Communist Party, Austria

   / Kommunistische Partei Österreichs
   (KPÖ)
   Founded in 1918 from the left wing of the Social Democratic Party of Austria, the Austrian Communist Party had a precarious beginning. Heavily oriented toward their mother party in the new Soviet Union, the Austrian Communists only had around 21,000 voters by 1930 and had elected none of their members to the various representative bodies in the First Republic. Declared illegal in 1933, they maintained a shadowy underground existence. Nevertheless, communists were prominent in the anti-Nazi resistance of the pre–World War II era.

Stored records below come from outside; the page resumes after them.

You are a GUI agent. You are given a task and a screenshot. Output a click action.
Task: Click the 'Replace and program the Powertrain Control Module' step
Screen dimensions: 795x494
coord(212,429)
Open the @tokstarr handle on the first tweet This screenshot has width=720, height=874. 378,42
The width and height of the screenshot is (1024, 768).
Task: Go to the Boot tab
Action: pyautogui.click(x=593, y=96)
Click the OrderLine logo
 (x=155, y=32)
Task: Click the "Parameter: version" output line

   In April 1945, the KPÖ was recognized as one of the three legal political parties in newly occupied Austria. Until 1947, it was one of the three political organizations represented in the provisional Austrian government. The high point of its appeal at the polls came during 1953, when party candidates received between 5 and 6 percent of the vote. After 1959, the KPÖ had no seat in the federal National Assembly (Nationalrat) and also lost votes in the provincial parliaments. The party remained true to the Stalinist line coming from the Soviet Union, even when its efforts during the 1950s to increase its influence in Austria through labor, youth, and women’s groups largely fell flat. The party’s failure seemed even greater in light of the advantages it had in operating industries and trading companies chartered in the Soviet-occupied areas of Austria, which received special consideration in commerce with the Soviet bloc. The suppression of the Prague Spring in 1968 and the direct Russian occupation of Czechoslovakia that followed gave rise to an ideological split within the KPÖ. The new directions of the Mikhail Gorbachev regime in the Soviet Union after 1985 had the same effect. The latter spurred efforts from younger members of the party to reconfigure the organization as a more democratic party of the left. However, these changes led to a stark drop in traditional Communist membership, which sank by about one-third.

Historical dictionary of Austria. . 2014.